Planning Ahead for Plan Changes
We’re dedicated to ensuring that our covered members have a plan that benefits them today and is there for them tomorrow. To align our benefits with ever-evolving health care practices and ensure the financial stability of our plans, we review our benefit offerings every year. This year, on January 1, the following changes will take effect to better help support you and your family.
Benefit Plan Eligibility Changes
We’ve adjusted the termination age and removed some enrolment age requirements for most of our benefits to address the needs of individuals who continue to work past 65.
- Termination age – We’ll be removing the 50 per cent reduction in benefits after 65 for covered members actively at work (including school trustees) for Life Insurance and Accidental Death & Dismemberment benefits. Additionally, school trustee benefits will now terminate on the last day of the month they turn 70 instead of on their 70th birthday.
- Age requirement – We’ll be removing the requirement to have joined the plan prior to 65 for covered members actively at work (including school trustees) for Accidental Death & Dismemberment, Dental, Drugs, Life Insurance, Travel Emergencies, Vision and Other Medical Services & Supplies benefits.
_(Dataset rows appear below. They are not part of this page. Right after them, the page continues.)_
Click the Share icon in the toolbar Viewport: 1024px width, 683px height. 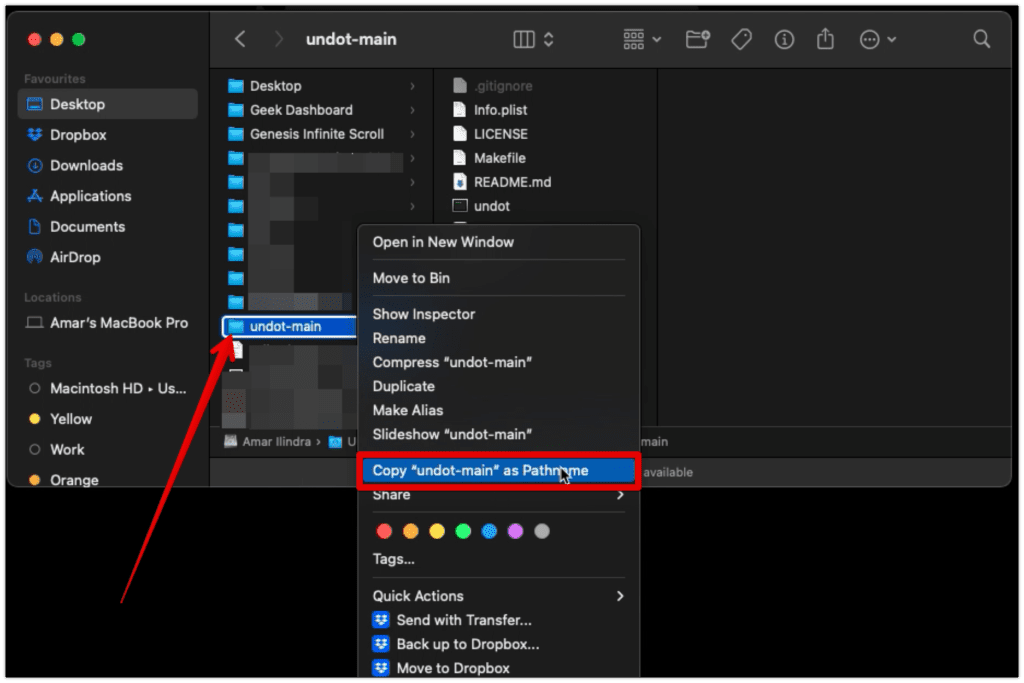point(825,39)
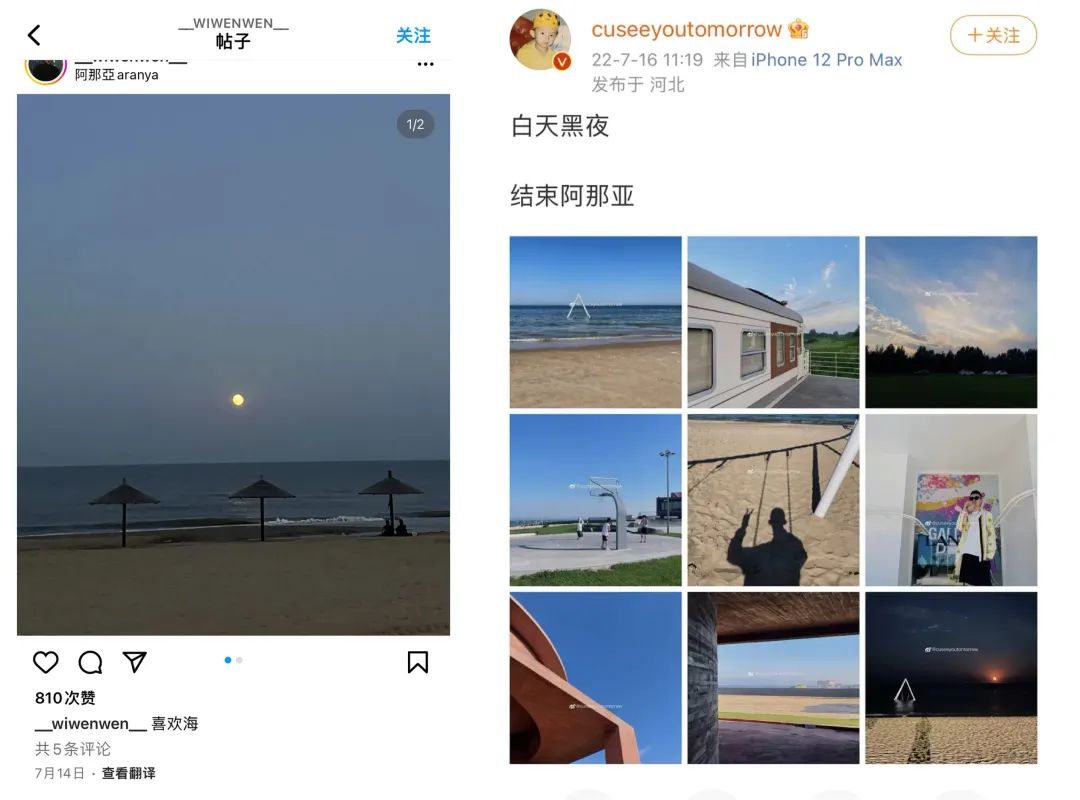Open the __wiwenwen__ username in caption

[90, 724]
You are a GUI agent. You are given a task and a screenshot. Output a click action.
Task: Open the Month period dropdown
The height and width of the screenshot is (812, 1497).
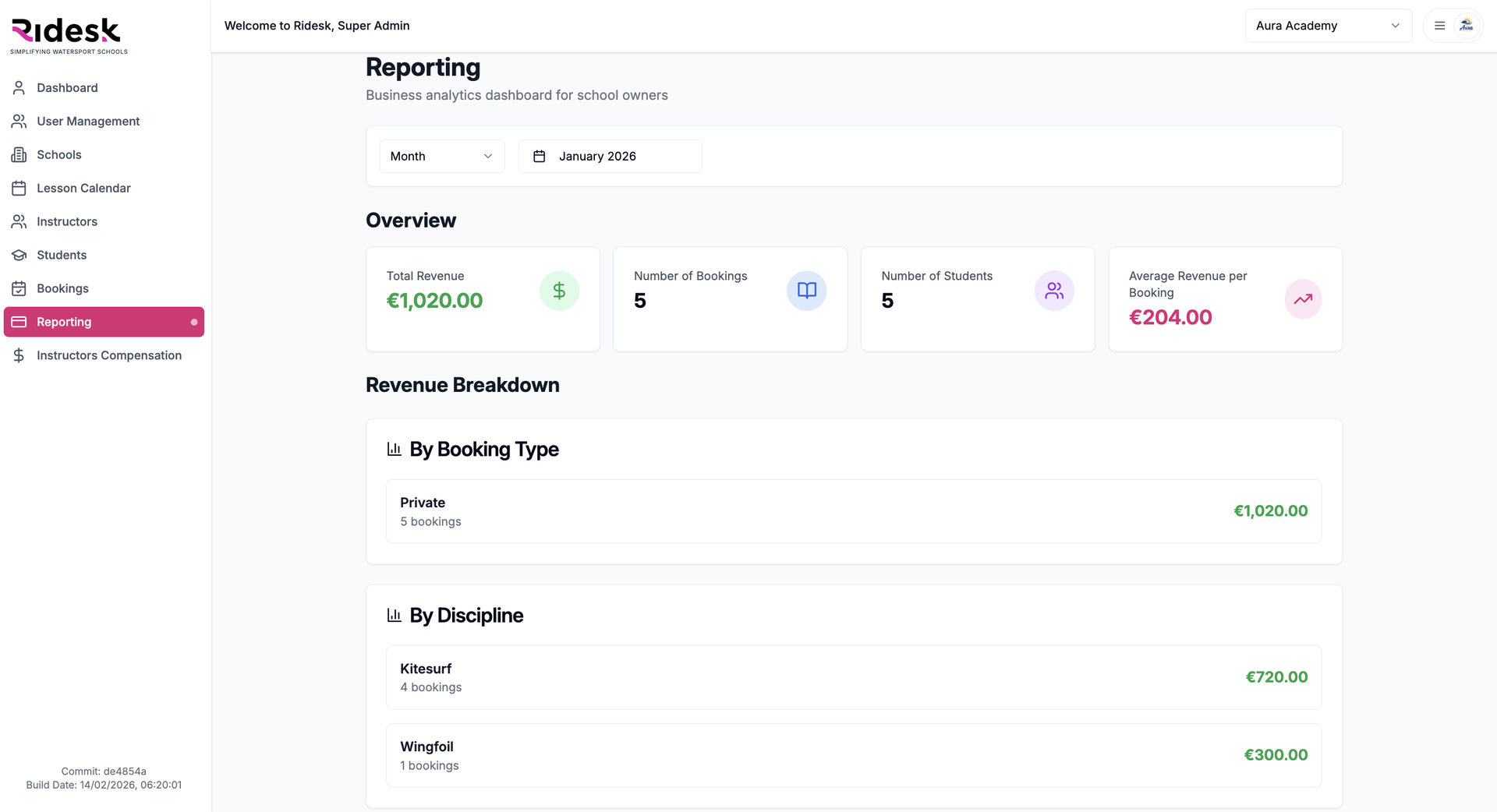coord(441,157)
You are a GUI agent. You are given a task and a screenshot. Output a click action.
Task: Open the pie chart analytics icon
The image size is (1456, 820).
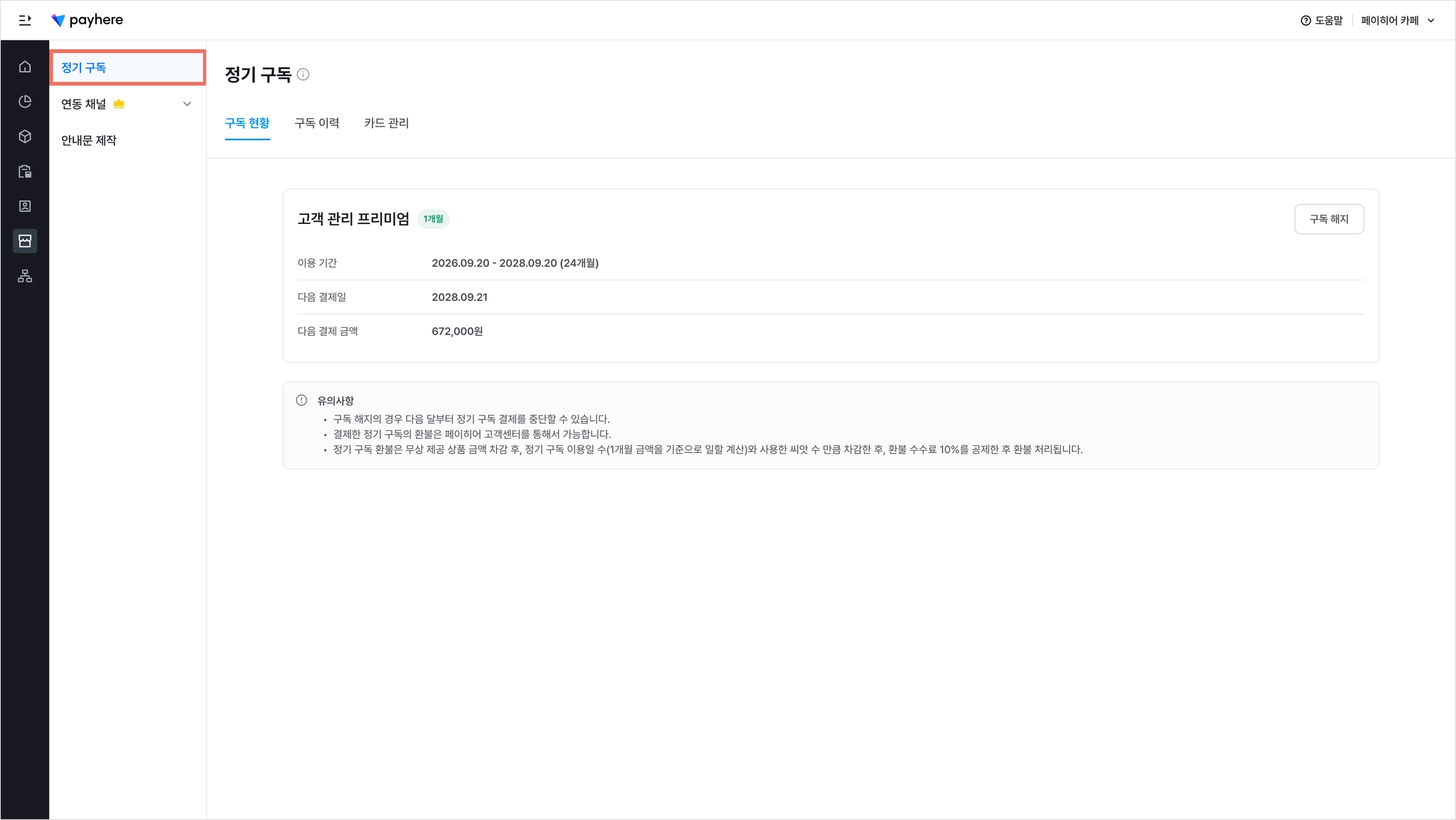[x=25, y=102]
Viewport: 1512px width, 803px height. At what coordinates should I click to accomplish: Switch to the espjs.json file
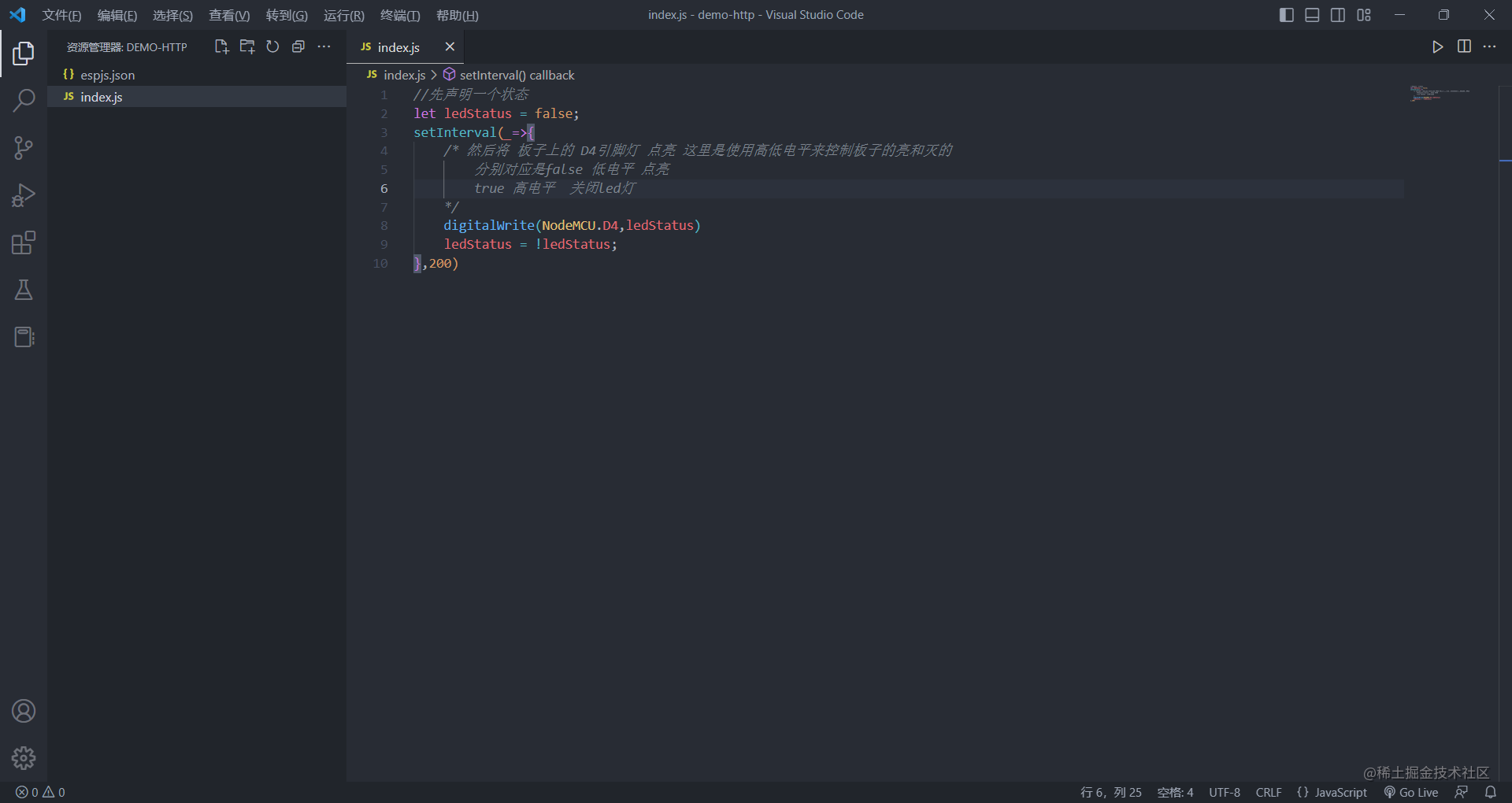pos(106,75)
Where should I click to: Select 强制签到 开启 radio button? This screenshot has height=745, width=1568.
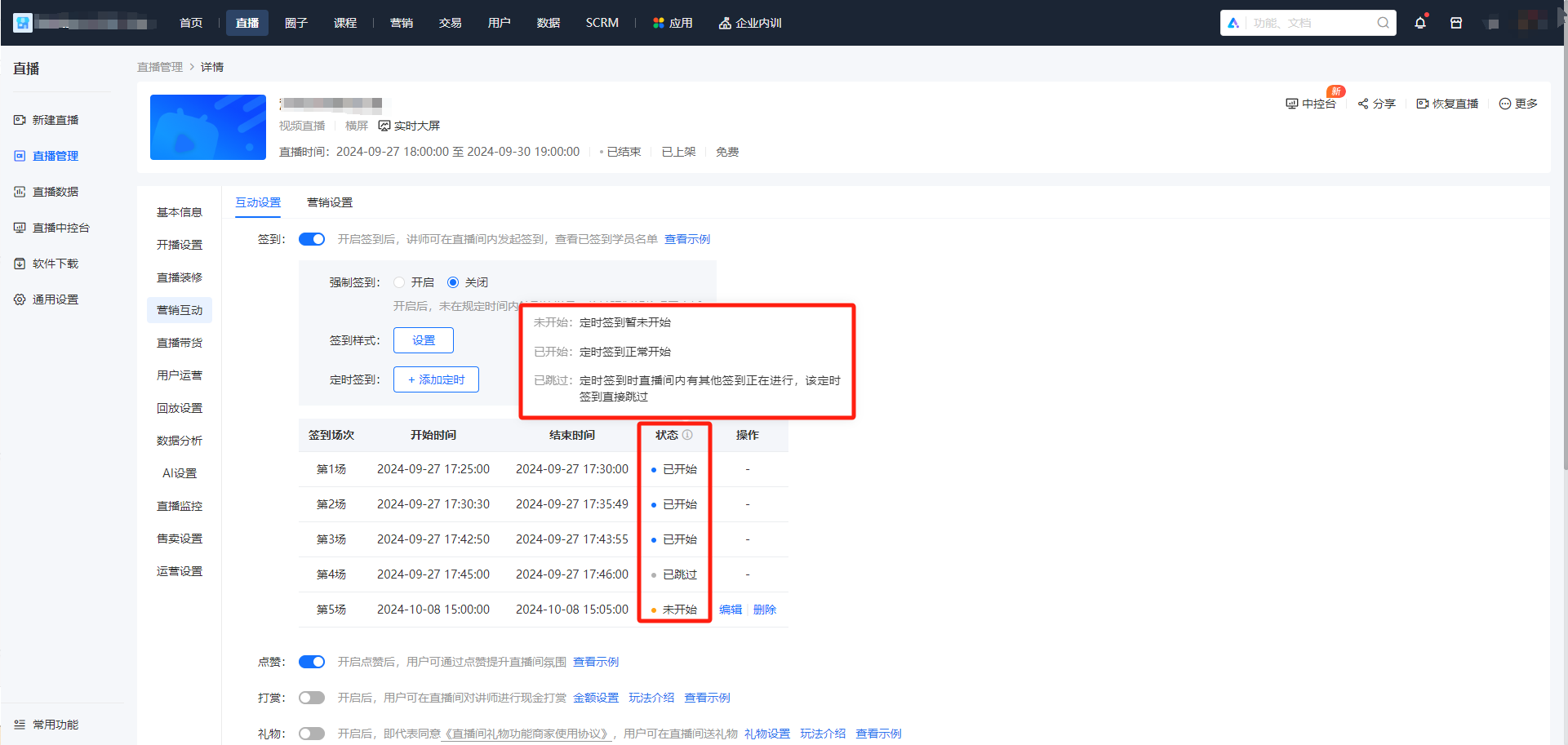[x=399, y=282]
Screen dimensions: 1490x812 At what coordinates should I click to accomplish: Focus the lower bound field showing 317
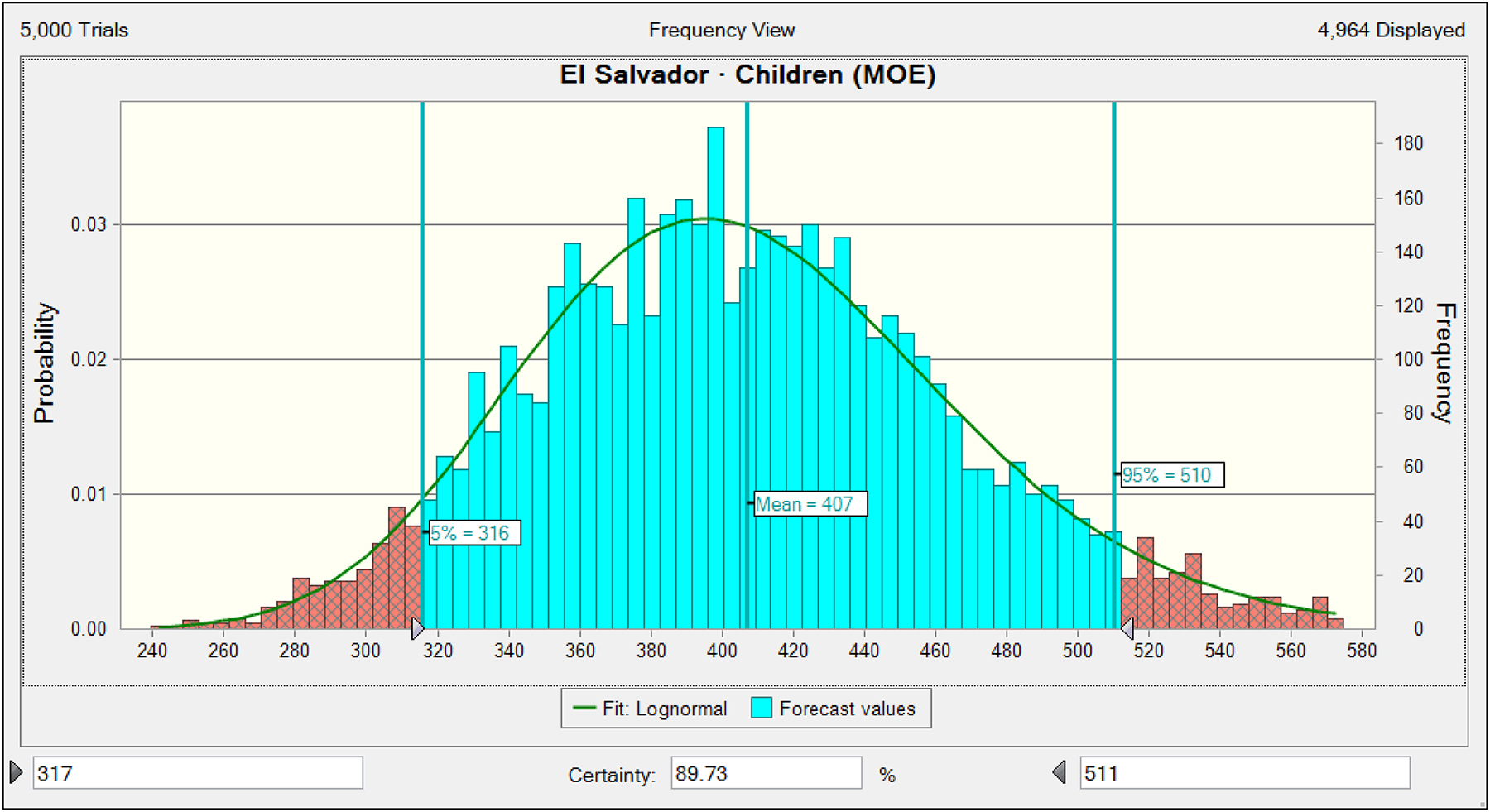pos(197,773)
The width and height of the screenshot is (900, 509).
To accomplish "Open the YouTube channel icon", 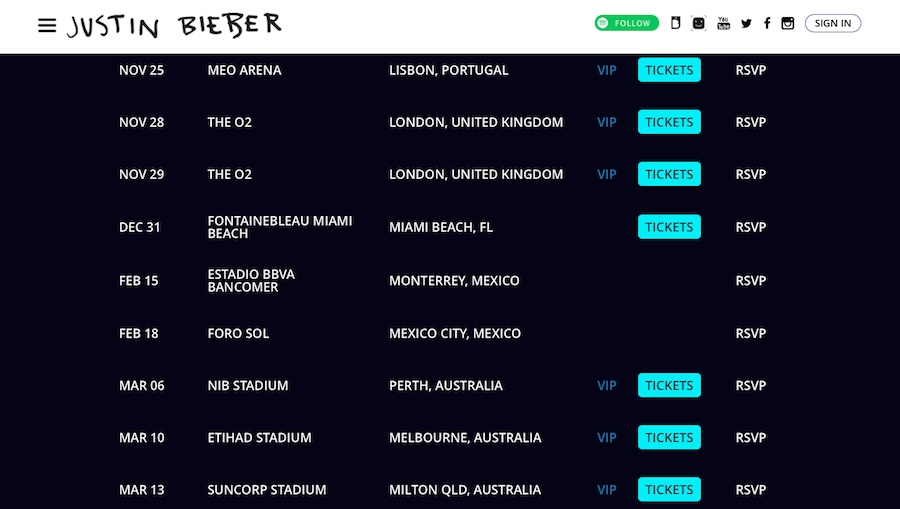I will click(x=723, y=23).
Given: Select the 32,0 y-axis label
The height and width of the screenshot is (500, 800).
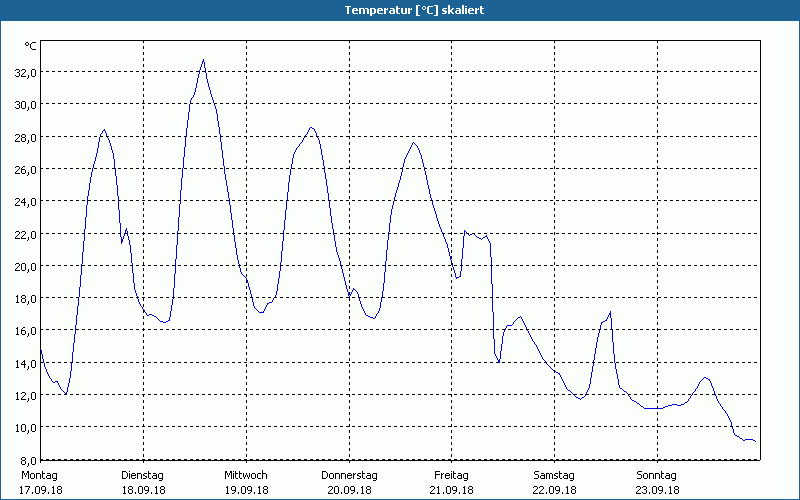Looking at the screenshot, I should pos(25,73).
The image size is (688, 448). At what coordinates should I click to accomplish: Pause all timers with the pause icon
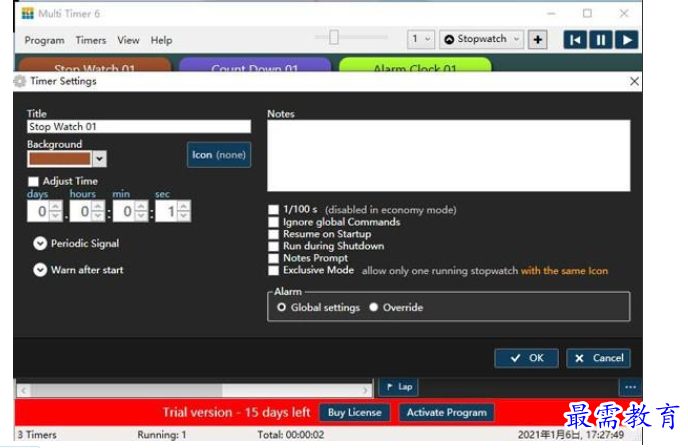[601, 40]
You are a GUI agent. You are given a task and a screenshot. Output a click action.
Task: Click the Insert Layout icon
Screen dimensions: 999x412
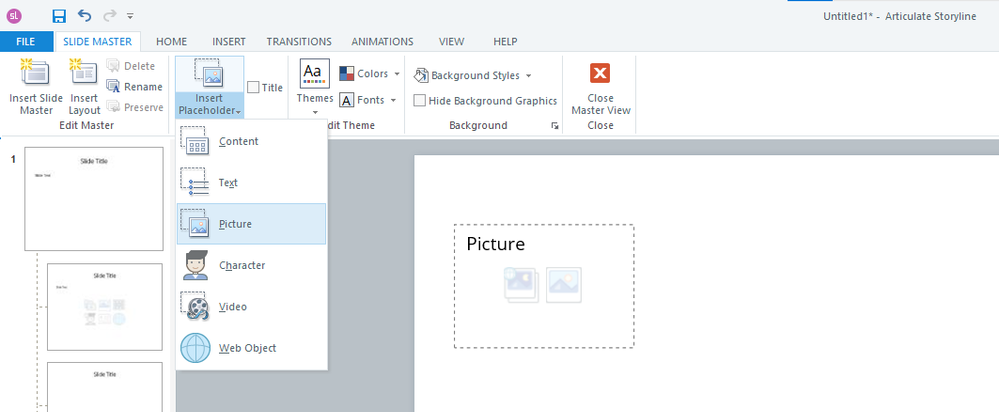[84, 72]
Other Medical Services & Supplies Changes
- Assignment billing – Assignment billing allows you to sign a claim form authorizing a health care practitioner or vendor to make a claim on your behalf. This practice will now be limited to three benefits: ambulances, hospital rooms and oxygen, along with supplies related to its use. This change promotes the sustainability of the plan and aligns with industry standards. Please note that services offered through direct billing will not be impacted.
- Diabetic supplies – Flash glucose monitors (e.g. FreeStyle Libre) will be added to the diabetic supplies category for members with insulin-dependent diabetes. Additionally, as long as you haven’t reached your annual diabetic supply maximum, you and your dependants will be able to purchase one reader based on a rolling two-year period and 30 sensors based on a rolling one-year period. These changes align with Health Canada and provide our members with more options for how they’d like to manage their chronic conditions. Flash glucose monitors can also be easier for children to use as it requires fewer finger pricks.
- Hospital rooms – Semi-private hospital room coverage will align with the rate determined by the Government of Alberta rather than referencing a specific dollar amount. This will enable us to adapt more easily when the government changes their rates.
- Joint injectable materials – The pre-approval requirement (which usually requires members to obtain a physician’s letter at their expense) will be removed as this treatment has a low annual maximum and is administered by a health care practitioner. Removing the pre-approval requirement will also reduce some of the barriers members with osteoarthritis may face when receiving this treatment.
Extended Disability Benefits (EDB) Changes
- Accommodation Employment – This ASEBP program will be renamed to the Progressive Disability Program to improve clarity between this program and the employer’s legal duty to accommodate.
- Other income offset – If you’ve been approved for EDB but can continue to work another job that’s not covered by ASEBP benefits, your EDB income replacement will only be reduced if your other position started within the six-month period prior to your disability or your salary increases as a result of a change in hours or duties. We’ve made this change as we recognize that in today’s economy some people have more than one source of income and we don’t want our benefits to put them at financial risk. Please note that you’re still required to report all income to us, regardless of whether or not you believe it will impact your EDB payment.